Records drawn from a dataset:
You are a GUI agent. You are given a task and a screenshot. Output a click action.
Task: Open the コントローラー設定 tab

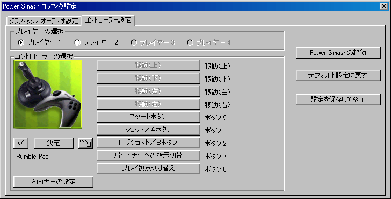[x=108, y=20]
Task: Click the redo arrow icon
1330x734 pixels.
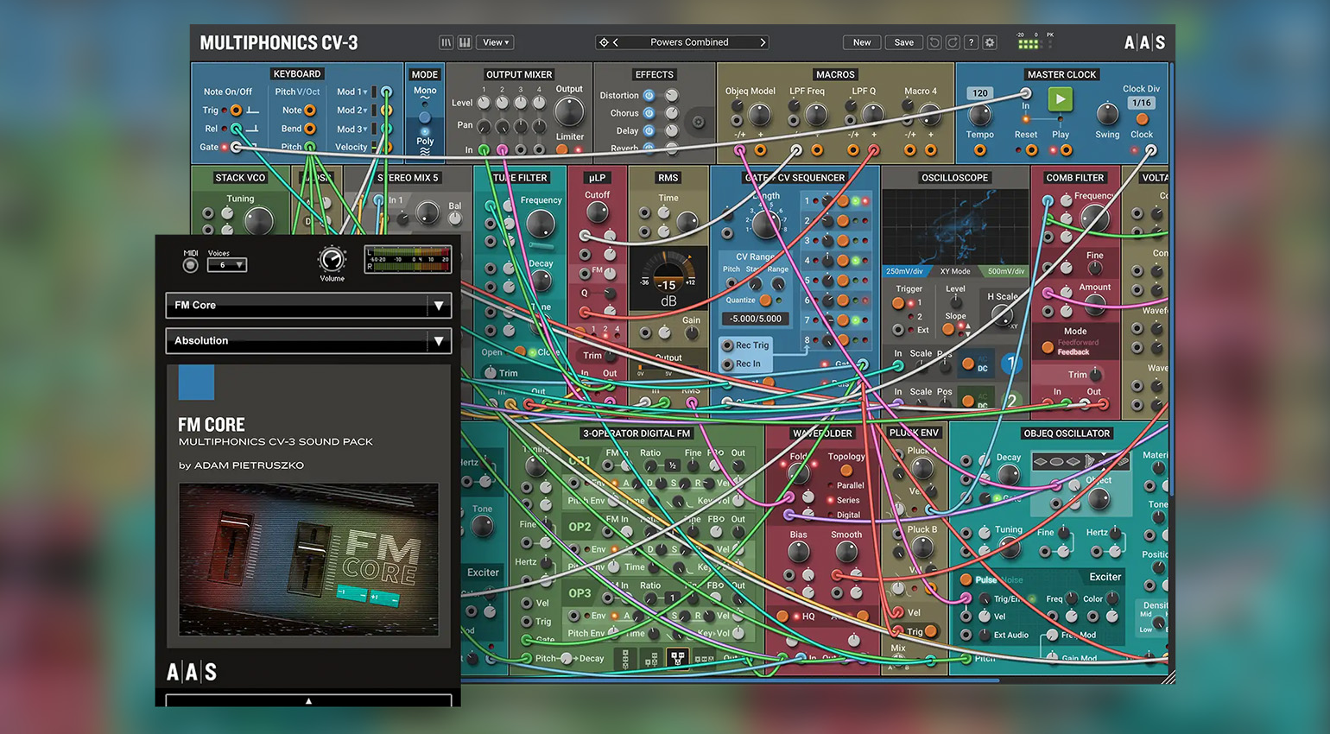Action: [x=953, y=42]
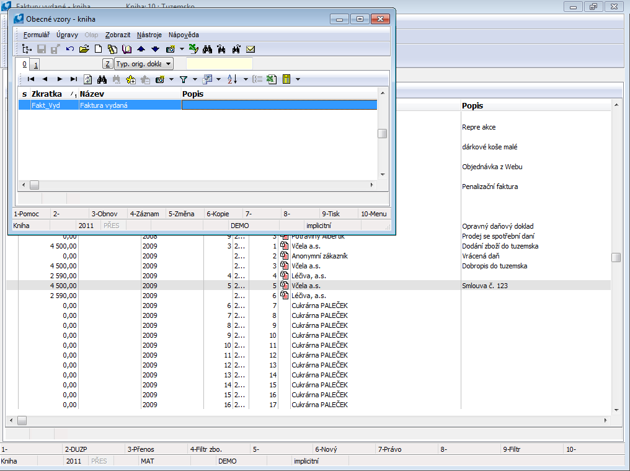Jump to the first record in grid
This screenshot has width=630, height=471.
pos(30,79)
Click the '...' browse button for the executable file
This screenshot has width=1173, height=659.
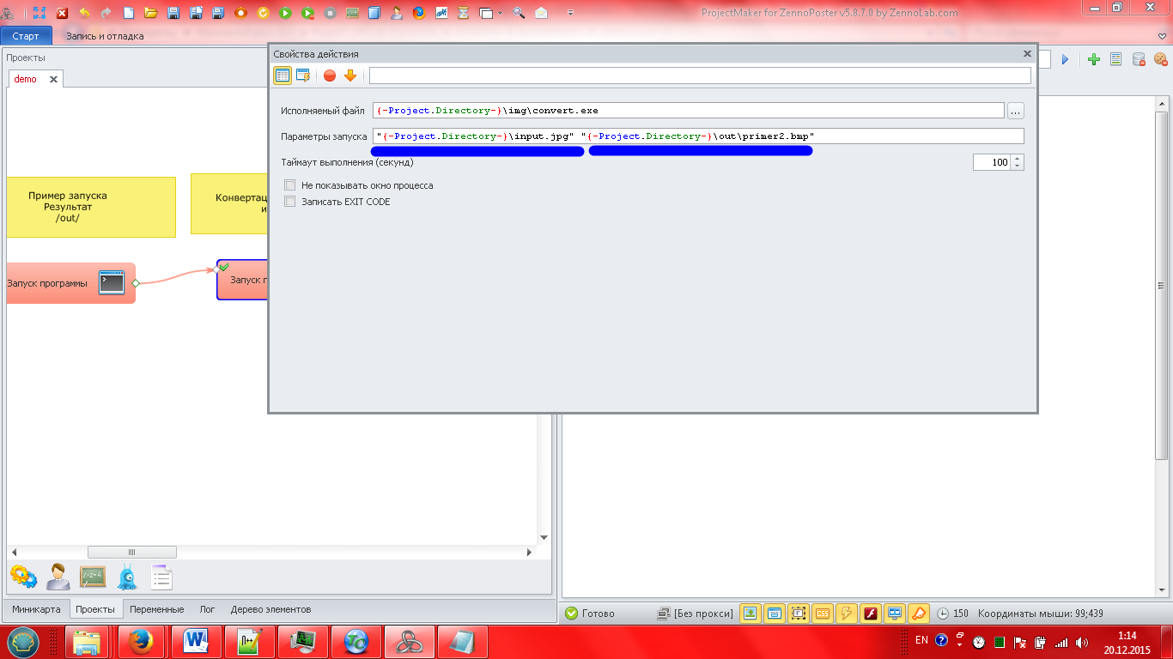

BRIEF: All entries are to be retyped exactly. Omit any embedded images.

ANSWER AREA:
You are a GUI agent. You are given a task and a screenshot. Output a click action.
Task: Open the コントローラー設定 tab

[x=108, y=20]
Task: Click the redo arrow icon
1330x734 pixels.
Action: [x=953, y=42]
Jump to the first record in grid
This screenshot has width=630, height=471.
pos(30,79)
Click the '...' browse button for the executable file
This screenshot has width=1173, height=659.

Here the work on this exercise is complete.